● **Reading passage**:
━━━━━━

Mark believes the policy of not screening men – which recently was revised – because of a fear of overtreatment is misguided. “A PSA costs almost nothing. To me it’s a misreading of the statistics,” somehow saying it’s worse for some men to get unnecessary biopsies than for other men to miss their shot at an early cancer diagnosis.
In 2013, Mark developed some urinary symptoms and went to see a urologist. Cancer was found. Around this time, he received some bombshell news: “My dad had prostate cancer. But I never knew that until after I was diagnosed. Had I known, I would have kept PSA screening.” Mark’s father had been treated for prostate cancer when Mark was away in college, and his parents never said a word. “I’m a big fan of sharing knowledge with your family, even though it might be a little embarrassing. You might not feel comfortable talking to your kids about things like impotence, but they really need to know.”
Mark underwent external-beam radiation therapy and a two-year course of androgen deprivation therapy (ADT), which ended in March 2016. “By July of 2016, something just felt a little off. I went to see a urologist. He said, ‘I don’t think it’s anything to worry about, I saw something kind of weird, so I sent it off for a biopsy.’ It came back as high-grade cancer,” Gleason 9. The prostate cancer had come back with a vengeance.
Genetic tumor sequencing: When Mark went to the Seattle Cancer Care Alliance, “they got the tissue from last July and sequenced it.” As Cheng suspected, the genetic makeup of the cancer in Mark’s first prostate biopsy in 2013 was not the same as the tissue removed in 2016, after the cancer had time to mutate and become more dangerous. “They found out that I have the BRCA2 mutation in one of the two copies in my germline, but in the metastatic cancer cells, it was mutated in both copies.

━━━━━━

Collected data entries
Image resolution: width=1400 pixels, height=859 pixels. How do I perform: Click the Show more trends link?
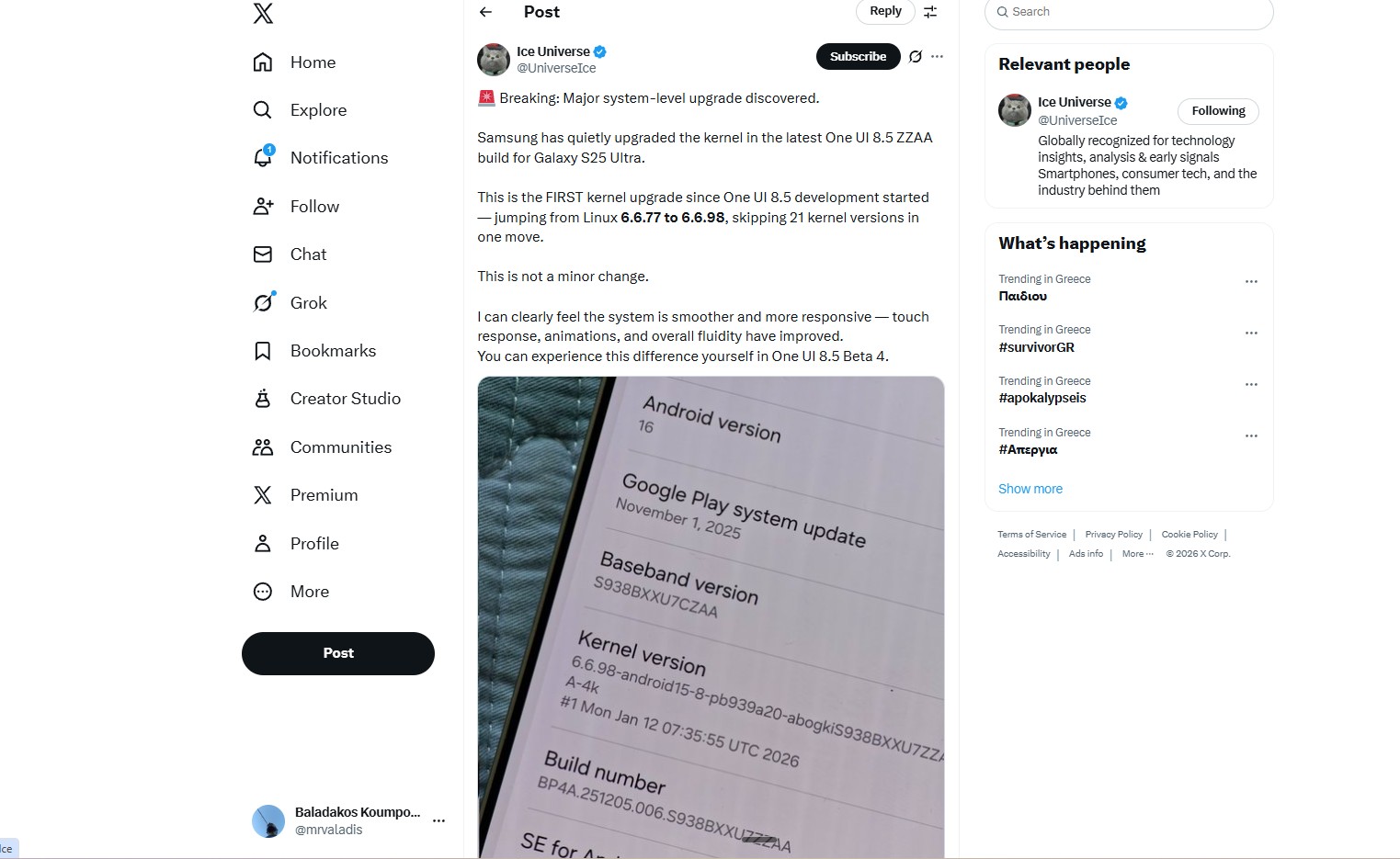point(1030,489)
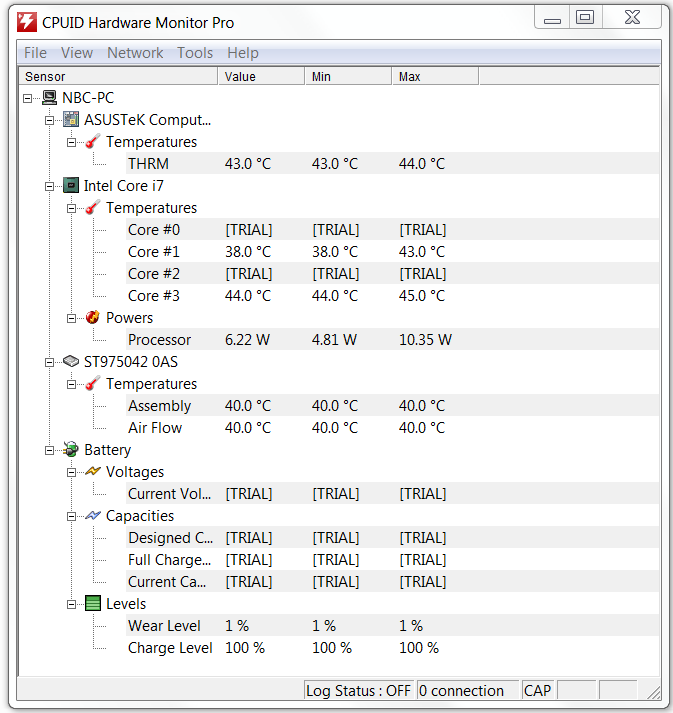Image resolution: width=673 pixels, height=713 pixels.
Task: Collapse the NBC-PC root node
Action: point(27,98)
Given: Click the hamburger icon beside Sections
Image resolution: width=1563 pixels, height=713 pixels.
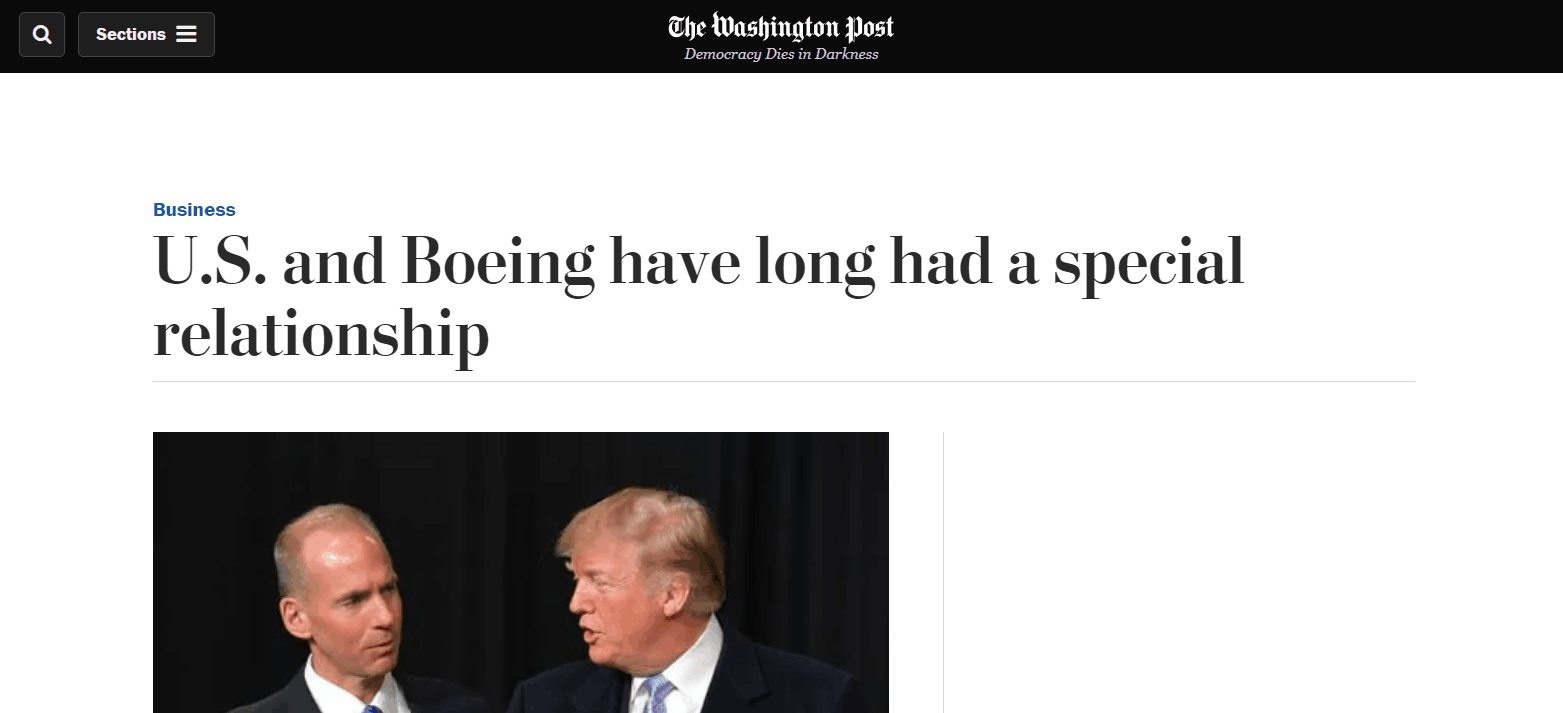Looking at the screenshot, I should 186,34.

━━━━━━

● **Exercise directions**: Please go on with the passage on Mark's prostate cancer from the point where it stops. The records are separate material and have nothing to do with the passage on Mark's prostate cancer.

● **Result of the task**:
“Dr. Cheng said, ‘Your cancer is very aggressive, but that might work in your favor going the other way.’ That turned out to be absolutely correct. It got bad really fast, and it got better really fast.” He is still taking the olaparib. “I guess I’ll keep taking it as long as it works. The question is, what happens next?
“I’m very interested in things like the five-year survival rate for people like me. Nobody knows. They’ve only been using this since 2015, and the studies were on ovarian cancer.”
So there are no guarantees. However, Mark says, “I can deal with that. I do feel like this is something pretty remarkable. My God, what if this had happened five years ago?”
Update: I wrote this in 2017. It is now 2021, and I just learned that Mark passed away in August 2020. I don’t know any of the details, but the obituary said “after a courageous battle with cancer.” I can only assume that the prostate cancer came back, although it’s possible it could have been a different cancer linked to a BRCA mutation. If Mark had gotten this treatment today, and the cancer had come back, it might have been possible to hit it from another angle with PSMA-targeted treatment. I am just devastated to hear this. He was an inspiration to many.
In addition to the book, I have written about this story and much more about prostate cancer on the Prostate Cancer Foundation’s website, pcf.org. The stories I’ve written are under the categories, “Understanding Prostate Cancer,” and “For Patients.” As Patrick Walsh and I have said for years in our books, Knowledge is power: Saving your life may start with you going to the doctor, and knowing the right questions to ask. I hope all men will put prostate cancer on their radar. Get a baseline PSA blood test in your early 40s, and if you are of African descent, or if cancer and/or prostate cancer runs in your family, you need to be screened regularly for the disease. Many doctors don’t do this, so it’s up to you to ask for it.